§ Assigned task: Where the entries below show "Image resolution: width=588", begin there and print that line and all following lines exactly, through the last, omitting pictures.

§ Data records:
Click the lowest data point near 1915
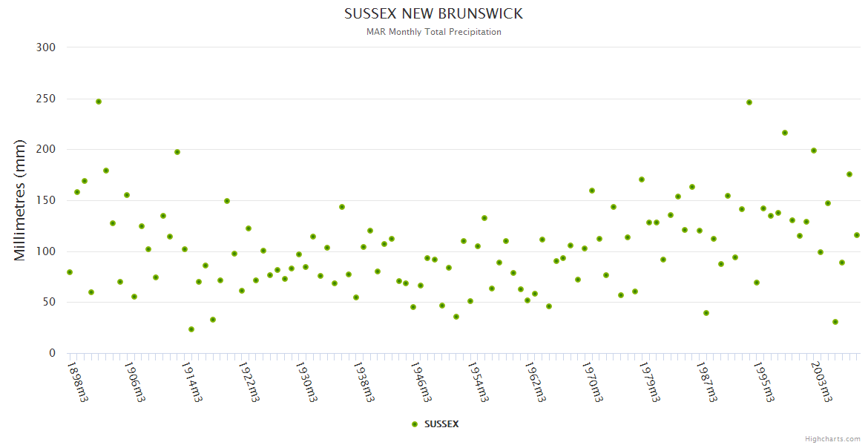 tap(191, 329)
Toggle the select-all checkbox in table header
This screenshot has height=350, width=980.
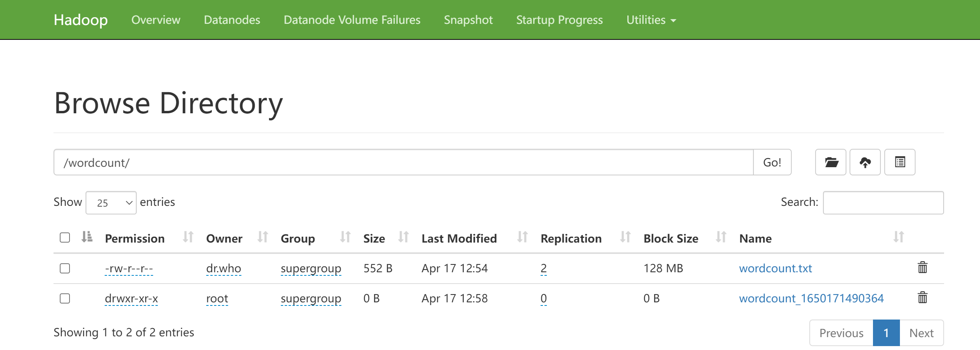pyautogui.click(x=65, y=238)
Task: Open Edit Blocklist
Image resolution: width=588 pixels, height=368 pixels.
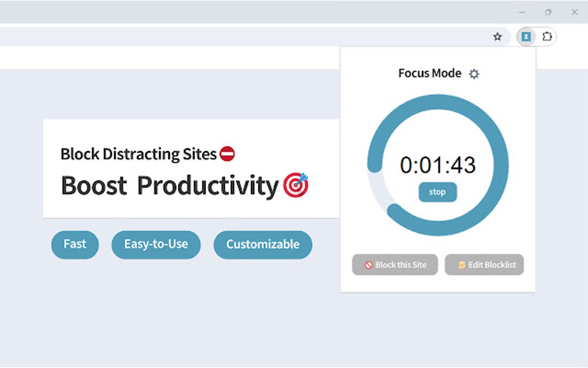Action: click(484, 264)
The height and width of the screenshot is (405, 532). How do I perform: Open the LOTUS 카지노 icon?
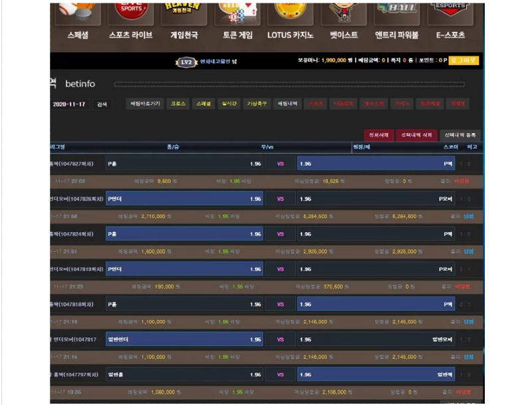tap(290, 13)
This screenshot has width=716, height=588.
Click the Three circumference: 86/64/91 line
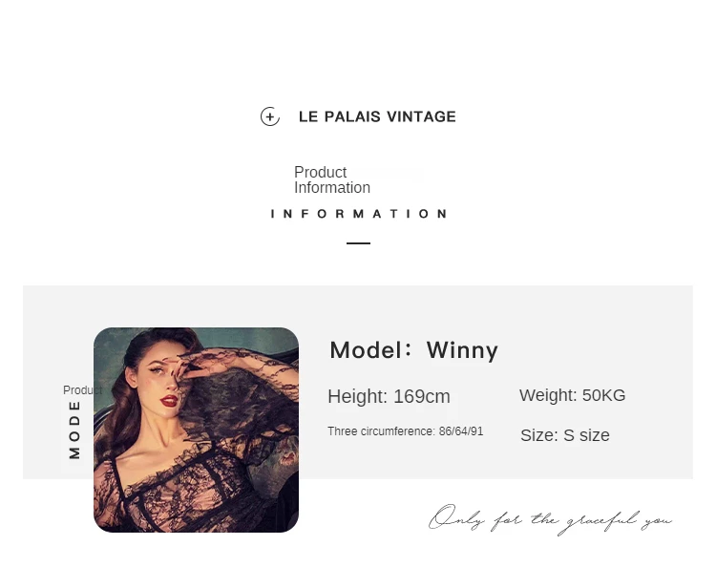click(x=405, y=431)
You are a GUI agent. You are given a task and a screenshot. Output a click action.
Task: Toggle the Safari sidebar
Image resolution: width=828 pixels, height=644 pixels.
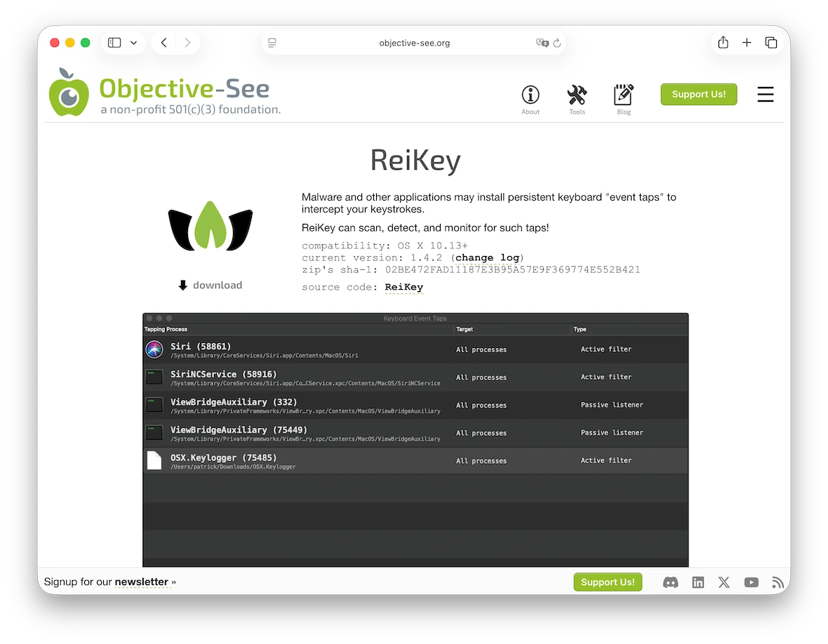click(114, 42)
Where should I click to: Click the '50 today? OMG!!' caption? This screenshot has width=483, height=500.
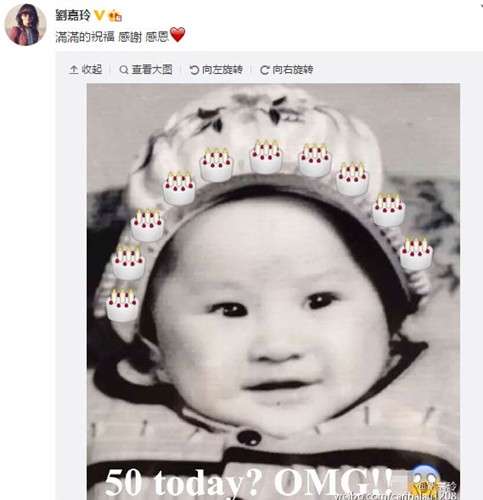click(x=248, y=482)
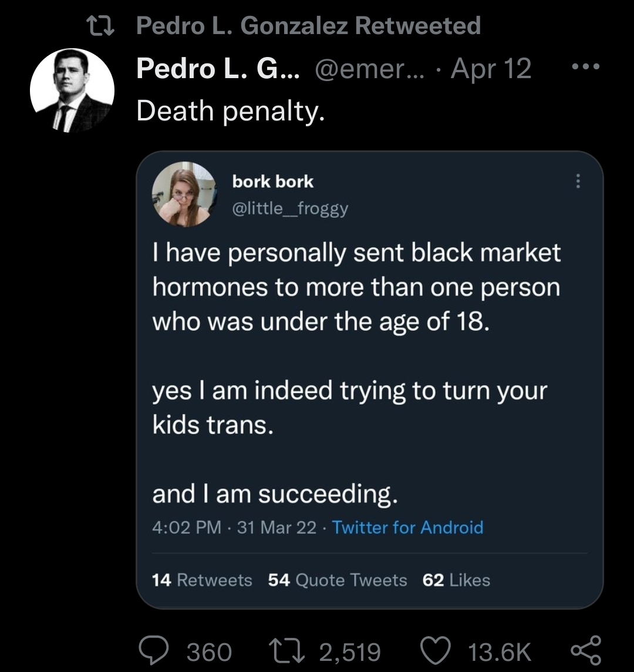Image resolution: width=634 pixels, height=672 pixels.
Task: Open the share icon at bottom right
Action: click(586, 651)
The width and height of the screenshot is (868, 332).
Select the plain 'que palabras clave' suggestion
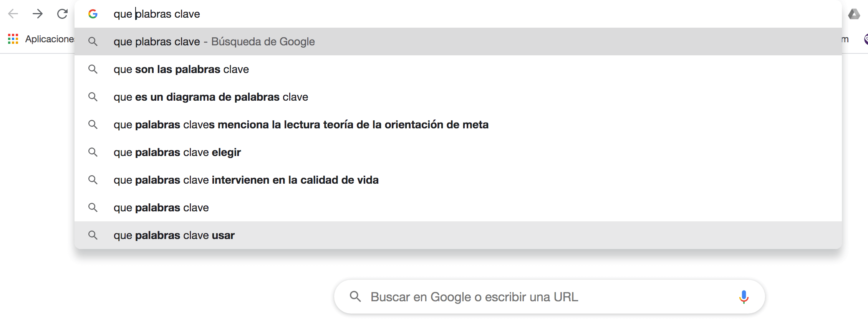161,208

§ Task result:
Image resolution: width=588 pixels, height=368 pixels.
Action: click(484, 264)
The height and width of the screenshot is (405, 532). How do I perform: Open the LOTUS 카지노 icon?
tap(290, 13)
This screenshot has width=716, height=588.
Click the Three circumference: 86/64/91 line
click(x=405, y=431)
You are a GUI agent. You are given a task and a screenshot. Output a click action.
Task: Toggle the Safari sidebar
Image resolution: width=828 pixels, height=644 pixels.
click(114, 42)
Where should I click to: Click the '50 today? OMG!!' caption? This screenshot has width=483, height=500.
click(x=248, y=482)
Image resolution: width=634 pixels, height=672 pixels.
Task: Open the share icon at bottom right
Action: click(586, 651)
The width and height of the screenshot is (868, 332).
Select the plain 'que palabras clave' suggestion
161,208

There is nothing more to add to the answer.